A review of A Killer Stitch, the 4th book in the Knitting Mystery series, by Maggie Sefton. Derek was a local alpaca ranch owner and, although Kelly Flynn did not know Derek himself, she is at once determined to find out who has murdered him.
Derek was well known around Fort Connor for loving and leaving the ladies and Kelly soon discovers that her new spinning instructor at the House of Lambspun, Lucy Adair, had been Derek’s latest conquest. Lucy takes the death hard and initially locks herself away in her room. Another of Derek’s recent girlfriends, and a regular knitter at the knitting club, Diane Perkins becomes almost hysterical when she hears about his death. The House of Lambspun knitters do their best to help to care for the two girls in their time of grief, but after some detective work, Kelly realises that both girls might have had motive enough to carry out the murder themselves. Kelly is thus faced with the task of uncovering the secret of what happened to Derek, whilst being diplomatic enough so that she does not upset either one of the girls or the other members of the House of Lambspun.
Meanwhile, athletic Kelly and Steve Townsend decide to participate in the winter mixed doubles tennis tournament. The two are becoming closer and are seeing a lot more of each other as the months go by. Yet Kelly is still reluctant to think too deeply about where their relationship is heading.
There is another romance blossoming amongst the sensuous and seductive yarns in the House of Lambspun yarn shop. Even though the two parties think that they are being discreet, the observant club members soon catch on to the budding romance and make their feelings known.
A Killer Stitch book four of Maggie Sefton’s series finds the knitting club members engulfed in knitting projects as the December holidays come closer. Kelly herself is getting more confident in her skills as she moves on to 10mm US size needles to knit a scarf project for a friend.
As with the series so far, the knitting patterns are of most interest to a beginner. The recipes that I have tried, on the other hand, have been really good. Even so, I baulked at the idea of chocolate mint fudge. Called me old fashioned but I am going to stick to good old fashioned traditional fudge.

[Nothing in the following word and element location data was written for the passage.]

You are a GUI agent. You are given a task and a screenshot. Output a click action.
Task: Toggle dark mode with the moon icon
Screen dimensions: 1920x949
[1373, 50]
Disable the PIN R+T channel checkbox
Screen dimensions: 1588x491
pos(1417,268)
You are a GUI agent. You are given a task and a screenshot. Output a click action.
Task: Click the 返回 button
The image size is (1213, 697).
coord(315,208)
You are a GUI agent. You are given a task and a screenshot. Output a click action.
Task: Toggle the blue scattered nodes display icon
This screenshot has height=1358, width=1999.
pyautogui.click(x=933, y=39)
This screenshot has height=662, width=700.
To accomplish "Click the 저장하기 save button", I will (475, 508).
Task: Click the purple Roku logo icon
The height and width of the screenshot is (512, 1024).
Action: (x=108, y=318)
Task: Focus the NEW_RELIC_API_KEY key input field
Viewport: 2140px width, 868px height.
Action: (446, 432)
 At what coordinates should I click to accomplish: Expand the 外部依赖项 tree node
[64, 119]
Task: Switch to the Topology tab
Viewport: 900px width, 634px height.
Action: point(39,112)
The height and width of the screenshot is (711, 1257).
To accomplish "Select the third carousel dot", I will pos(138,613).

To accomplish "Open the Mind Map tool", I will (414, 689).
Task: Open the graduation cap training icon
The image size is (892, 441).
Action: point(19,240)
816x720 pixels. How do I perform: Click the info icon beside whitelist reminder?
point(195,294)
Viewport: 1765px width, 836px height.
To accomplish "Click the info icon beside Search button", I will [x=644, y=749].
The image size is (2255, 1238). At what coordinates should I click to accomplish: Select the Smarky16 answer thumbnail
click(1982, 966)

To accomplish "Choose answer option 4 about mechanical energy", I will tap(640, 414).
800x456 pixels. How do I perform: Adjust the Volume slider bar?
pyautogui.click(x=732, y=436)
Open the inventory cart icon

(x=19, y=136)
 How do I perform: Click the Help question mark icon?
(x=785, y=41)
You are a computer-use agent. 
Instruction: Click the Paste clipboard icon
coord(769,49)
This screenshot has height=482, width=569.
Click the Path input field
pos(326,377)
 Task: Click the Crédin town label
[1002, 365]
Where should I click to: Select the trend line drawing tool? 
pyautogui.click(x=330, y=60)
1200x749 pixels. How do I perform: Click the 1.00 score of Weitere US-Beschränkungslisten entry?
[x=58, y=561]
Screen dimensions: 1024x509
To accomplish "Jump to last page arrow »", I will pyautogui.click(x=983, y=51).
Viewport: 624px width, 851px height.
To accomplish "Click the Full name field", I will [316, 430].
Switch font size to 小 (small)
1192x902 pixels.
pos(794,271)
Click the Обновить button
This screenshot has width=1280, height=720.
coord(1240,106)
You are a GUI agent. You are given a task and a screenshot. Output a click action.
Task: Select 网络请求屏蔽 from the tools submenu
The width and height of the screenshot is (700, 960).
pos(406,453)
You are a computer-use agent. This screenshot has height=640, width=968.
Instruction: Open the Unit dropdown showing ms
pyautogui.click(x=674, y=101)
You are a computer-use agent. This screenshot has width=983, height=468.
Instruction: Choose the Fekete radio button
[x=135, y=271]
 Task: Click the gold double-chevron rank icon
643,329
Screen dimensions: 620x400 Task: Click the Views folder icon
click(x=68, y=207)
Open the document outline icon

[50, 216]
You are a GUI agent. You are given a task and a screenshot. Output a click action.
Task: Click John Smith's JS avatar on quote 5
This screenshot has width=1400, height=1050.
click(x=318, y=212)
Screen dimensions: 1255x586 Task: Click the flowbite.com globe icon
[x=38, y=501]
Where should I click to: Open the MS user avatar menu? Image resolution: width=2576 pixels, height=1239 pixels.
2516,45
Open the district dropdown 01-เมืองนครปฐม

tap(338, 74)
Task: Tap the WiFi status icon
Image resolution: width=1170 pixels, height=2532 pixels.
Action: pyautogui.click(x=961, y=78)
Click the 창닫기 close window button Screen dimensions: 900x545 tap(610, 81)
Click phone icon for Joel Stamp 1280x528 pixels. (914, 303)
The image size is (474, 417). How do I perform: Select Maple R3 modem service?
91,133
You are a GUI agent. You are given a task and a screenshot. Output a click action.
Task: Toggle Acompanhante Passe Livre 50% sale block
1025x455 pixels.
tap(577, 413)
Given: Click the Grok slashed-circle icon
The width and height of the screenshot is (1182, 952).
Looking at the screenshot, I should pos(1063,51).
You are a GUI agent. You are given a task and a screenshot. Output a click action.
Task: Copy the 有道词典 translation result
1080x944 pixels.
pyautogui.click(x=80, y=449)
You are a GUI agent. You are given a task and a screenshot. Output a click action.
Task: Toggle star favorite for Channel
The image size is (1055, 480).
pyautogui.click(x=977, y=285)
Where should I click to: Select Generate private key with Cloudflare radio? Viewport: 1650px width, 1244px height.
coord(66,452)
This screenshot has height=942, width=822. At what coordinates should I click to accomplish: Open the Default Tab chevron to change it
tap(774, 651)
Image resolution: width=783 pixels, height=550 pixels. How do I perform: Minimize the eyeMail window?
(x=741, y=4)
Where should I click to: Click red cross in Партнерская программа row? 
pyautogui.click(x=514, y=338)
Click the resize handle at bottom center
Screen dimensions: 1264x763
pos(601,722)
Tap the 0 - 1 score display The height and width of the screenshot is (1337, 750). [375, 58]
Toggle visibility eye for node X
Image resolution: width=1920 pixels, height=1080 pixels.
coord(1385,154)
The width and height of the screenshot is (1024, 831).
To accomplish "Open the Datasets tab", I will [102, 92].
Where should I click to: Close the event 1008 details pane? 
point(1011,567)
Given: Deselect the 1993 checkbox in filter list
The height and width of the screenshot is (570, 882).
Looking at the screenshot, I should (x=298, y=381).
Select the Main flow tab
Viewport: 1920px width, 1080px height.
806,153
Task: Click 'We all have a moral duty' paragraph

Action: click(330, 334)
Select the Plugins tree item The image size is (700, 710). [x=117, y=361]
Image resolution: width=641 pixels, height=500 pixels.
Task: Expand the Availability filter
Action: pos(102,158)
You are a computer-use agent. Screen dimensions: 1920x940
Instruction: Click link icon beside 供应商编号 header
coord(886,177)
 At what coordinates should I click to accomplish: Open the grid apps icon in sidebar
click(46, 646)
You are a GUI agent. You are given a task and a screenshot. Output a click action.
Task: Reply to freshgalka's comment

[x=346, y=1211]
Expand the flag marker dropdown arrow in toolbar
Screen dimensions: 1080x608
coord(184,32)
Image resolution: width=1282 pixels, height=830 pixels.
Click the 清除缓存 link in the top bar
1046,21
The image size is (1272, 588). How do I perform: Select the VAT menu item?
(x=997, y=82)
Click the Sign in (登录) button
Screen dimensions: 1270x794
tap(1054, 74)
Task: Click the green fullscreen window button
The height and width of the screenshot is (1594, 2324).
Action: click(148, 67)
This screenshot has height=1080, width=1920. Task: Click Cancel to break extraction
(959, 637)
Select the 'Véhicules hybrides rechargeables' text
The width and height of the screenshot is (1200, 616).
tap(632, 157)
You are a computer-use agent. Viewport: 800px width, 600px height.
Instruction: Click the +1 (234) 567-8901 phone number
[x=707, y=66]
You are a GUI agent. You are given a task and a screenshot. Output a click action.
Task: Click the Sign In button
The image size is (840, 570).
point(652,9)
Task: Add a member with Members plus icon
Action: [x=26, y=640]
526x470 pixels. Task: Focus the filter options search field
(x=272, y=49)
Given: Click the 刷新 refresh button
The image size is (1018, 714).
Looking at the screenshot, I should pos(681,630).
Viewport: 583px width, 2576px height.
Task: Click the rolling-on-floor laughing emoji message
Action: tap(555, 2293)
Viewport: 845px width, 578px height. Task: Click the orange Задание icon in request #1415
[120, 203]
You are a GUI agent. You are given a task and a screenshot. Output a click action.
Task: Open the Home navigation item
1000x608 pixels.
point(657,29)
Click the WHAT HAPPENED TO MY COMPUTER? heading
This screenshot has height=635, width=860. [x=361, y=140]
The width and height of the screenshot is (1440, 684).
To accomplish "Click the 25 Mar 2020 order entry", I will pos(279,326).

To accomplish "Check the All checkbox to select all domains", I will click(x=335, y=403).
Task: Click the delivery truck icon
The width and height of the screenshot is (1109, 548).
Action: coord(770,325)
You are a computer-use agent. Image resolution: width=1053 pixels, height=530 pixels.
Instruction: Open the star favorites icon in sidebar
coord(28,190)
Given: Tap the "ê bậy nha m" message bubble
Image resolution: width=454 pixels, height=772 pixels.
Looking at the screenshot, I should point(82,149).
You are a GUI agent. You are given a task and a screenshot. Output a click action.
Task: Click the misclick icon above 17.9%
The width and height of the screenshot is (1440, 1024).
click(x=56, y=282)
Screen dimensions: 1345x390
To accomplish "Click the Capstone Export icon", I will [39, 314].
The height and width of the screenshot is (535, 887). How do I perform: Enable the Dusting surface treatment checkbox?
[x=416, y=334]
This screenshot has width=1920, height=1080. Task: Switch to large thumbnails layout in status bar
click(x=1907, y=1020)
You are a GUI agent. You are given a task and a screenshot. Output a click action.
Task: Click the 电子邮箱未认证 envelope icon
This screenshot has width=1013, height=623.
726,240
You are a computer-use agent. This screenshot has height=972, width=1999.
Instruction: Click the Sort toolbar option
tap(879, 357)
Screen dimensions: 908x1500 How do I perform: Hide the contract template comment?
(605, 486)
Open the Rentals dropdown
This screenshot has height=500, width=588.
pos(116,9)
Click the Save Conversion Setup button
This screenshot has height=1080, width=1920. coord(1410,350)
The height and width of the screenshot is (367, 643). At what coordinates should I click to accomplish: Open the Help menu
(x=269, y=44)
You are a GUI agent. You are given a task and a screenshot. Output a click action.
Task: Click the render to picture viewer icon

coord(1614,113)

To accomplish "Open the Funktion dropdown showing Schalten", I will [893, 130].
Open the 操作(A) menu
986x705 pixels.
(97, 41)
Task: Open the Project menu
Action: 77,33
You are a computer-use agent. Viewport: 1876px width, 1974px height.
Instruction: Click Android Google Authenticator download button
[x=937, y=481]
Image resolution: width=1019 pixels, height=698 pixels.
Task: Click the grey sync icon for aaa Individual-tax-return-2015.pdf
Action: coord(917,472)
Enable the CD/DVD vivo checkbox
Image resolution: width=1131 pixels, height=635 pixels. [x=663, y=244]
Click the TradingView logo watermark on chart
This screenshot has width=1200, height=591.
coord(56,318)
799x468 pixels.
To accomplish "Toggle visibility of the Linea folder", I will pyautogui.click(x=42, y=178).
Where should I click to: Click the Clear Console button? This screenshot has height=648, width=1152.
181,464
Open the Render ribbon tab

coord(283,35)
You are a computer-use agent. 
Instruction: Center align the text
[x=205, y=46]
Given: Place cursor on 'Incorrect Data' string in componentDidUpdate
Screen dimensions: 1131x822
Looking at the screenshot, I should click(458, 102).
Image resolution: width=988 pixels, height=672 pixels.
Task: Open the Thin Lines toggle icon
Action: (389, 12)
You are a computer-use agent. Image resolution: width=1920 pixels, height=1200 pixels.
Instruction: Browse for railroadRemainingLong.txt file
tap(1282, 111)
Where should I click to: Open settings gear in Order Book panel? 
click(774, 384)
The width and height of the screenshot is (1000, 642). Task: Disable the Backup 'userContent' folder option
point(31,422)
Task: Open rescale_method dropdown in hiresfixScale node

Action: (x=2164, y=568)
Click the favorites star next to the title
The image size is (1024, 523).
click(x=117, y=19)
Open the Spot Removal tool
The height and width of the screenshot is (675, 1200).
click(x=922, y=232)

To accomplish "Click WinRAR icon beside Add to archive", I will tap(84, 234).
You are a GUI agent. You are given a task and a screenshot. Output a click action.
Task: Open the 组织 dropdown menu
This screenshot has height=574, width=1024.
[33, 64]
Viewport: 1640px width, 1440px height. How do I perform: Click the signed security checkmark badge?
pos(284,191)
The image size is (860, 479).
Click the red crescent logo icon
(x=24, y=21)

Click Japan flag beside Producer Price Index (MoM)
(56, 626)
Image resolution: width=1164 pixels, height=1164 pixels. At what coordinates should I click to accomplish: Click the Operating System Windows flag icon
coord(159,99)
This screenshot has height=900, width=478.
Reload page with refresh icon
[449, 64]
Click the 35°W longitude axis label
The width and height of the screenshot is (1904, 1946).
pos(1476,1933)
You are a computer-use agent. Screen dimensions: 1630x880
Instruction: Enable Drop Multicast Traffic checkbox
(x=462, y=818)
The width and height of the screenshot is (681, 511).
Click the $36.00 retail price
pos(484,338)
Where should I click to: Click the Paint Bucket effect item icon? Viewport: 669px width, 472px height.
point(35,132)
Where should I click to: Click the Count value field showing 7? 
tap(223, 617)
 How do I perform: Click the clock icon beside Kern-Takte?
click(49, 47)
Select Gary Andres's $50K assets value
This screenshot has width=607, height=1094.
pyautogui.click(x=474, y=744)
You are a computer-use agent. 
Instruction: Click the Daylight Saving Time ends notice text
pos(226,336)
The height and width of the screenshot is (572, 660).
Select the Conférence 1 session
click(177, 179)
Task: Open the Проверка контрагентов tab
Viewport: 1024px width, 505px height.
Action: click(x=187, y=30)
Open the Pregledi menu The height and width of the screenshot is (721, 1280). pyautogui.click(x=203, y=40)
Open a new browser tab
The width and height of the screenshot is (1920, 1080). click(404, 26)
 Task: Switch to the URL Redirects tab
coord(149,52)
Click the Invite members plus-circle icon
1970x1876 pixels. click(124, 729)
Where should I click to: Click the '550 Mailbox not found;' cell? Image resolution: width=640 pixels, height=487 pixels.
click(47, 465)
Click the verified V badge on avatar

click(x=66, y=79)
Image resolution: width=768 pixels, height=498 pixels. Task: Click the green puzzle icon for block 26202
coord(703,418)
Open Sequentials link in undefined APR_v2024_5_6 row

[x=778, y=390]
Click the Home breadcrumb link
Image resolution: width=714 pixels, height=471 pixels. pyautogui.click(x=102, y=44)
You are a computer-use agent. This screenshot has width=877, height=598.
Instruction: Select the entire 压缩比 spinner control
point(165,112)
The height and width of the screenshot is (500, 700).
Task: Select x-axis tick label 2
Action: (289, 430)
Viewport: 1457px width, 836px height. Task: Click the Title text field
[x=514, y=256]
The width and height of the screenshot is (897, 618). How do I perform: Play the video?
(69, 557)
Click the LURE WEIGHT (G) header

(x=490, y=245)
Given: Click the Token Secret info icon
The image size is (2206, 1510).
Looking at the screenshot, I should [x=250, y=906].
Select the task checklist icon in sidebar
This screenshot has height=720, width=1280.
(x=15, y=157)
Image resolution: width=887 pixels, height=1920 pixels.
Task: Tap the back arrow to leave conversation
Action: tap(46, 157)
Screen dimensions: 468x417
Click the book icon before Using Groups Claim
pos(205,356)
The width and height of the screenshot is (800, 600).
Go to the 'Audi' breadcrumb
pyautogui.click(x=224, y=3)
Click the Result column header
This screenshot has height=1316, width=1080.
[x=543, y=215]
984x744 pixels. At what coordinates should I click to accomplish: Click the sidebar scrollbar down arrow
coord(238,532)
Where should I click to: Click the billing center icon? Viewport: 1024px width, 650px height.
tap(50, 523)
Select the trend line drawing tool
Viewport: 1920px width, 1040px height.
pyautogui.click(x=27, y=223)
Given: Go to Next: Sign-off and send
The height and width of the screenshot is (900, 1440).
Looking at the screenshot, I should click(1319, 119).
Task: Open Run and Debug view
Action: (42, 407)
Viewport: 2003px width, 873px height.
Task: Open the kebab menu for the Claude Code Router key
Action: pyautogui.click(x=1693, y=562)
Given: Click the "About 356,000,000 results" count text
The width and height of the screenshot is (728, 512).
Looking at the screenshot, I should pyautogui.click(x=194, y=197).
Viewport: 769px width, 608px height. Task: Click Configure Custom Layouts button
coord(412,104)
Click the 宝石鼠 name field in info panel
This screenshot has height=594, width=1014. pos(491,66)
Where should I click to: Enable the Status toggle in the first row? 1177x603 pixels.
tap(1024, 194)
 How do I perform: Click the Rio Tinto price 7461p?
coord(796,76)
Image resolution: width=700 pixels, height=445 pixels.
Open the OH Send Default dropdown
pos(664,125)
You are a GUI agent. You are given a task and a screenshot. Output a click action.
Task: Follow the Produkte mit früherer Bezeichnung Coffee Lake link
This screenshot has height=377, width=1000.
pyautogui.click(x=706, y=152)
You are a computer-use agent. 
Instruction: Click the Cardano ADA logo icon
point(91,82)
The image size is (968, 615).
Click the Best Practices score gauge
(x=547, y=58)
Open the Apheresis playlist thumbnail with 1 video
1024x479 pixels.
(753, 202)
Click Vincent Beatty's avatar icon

A Killer Stitch is a really enjoyable read, as with the earlier books in this series. However, I was disappointed with the club members’ lack of sympathy with Lucy. The moment she joined them at the knitting club table (which must have taken some courage after her boyfriend died) they hassled her to get specialist help. Did they not realise that they would be better able to help her by letting her chill out for a few minutes without constantly badgering her? However, I am still enjoying this cosy mystery series and will be reviewing the fifth in the series soon.